# Atlanta Herf with CGAR Girl and Discdog...



## aracos (Mar 17, 2008)

Ok guys and gals... It's Herfing time...

Come on out and Herf with Discdog and CGAR Girl and others...

On the porch of Summits Wayside Tavern in Snellville. Right on hwy 78 (3334 hwy 78), easy to get to...

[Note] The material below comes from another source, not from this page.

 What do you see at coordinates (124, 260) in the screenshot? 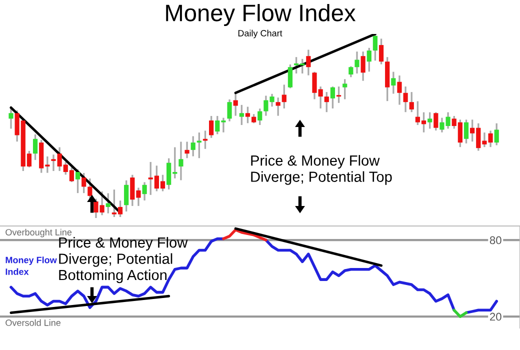
I see `annotation: Price & Money Flow Diverge; Potential Bottoming Action` at bounding box center [124, 260].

*Can I say 130 beers on tap and great food....*

http://www.summits-online.com/02_snellville/

Saturday the 26th from 5pm till ???


----------



## Sovereign (Jun 17, 2008)

Snellville? Ouch, that's a long way


----------



## aracos (Mar 17, 2008)

Not as far as you think...
About 20 miles from the Highland.
13 from 285...


----------



## awsmith4 (Jun 5, 2007)

Sovereign said:


> Snellville? Ouch, that's a long way


From Cobb County on a Saturday shouldn't be more than 45 mins


----------



## Sovereign (Jun 17, 2008)

awsmith4 said:


> From Cobb County on a Saturday shouldn't be more than 45 mins


True, but gas ain't cheap


----------



## aracos (Mar 17, 2008)

Looks like a few South Carolina BOTL's may make the trip for this...


----------



## Sovereign (Jun 17, 2008)

So how many are actually showing up?


----------



## aracos (Mar 17, 2008)

Unfortunatly Sondra had something come up and didn't make it. 
A couple of others also had various reasons for not coming out. 
But in the end we still had fun and got to herf with Discdog, Jason, Sportscat, Mr. G, Brian Hewitt and his Wife, and another guy from another board... 
Brian and I were there till about 11:15 that night... :ss


----------



## The Old Boar (May 14, 2005)

I missed that one!  Well anyway, FULL MOON HERF on Aug. 16 is a go. CGAR Girl and Discdog, are you going to be there?


----------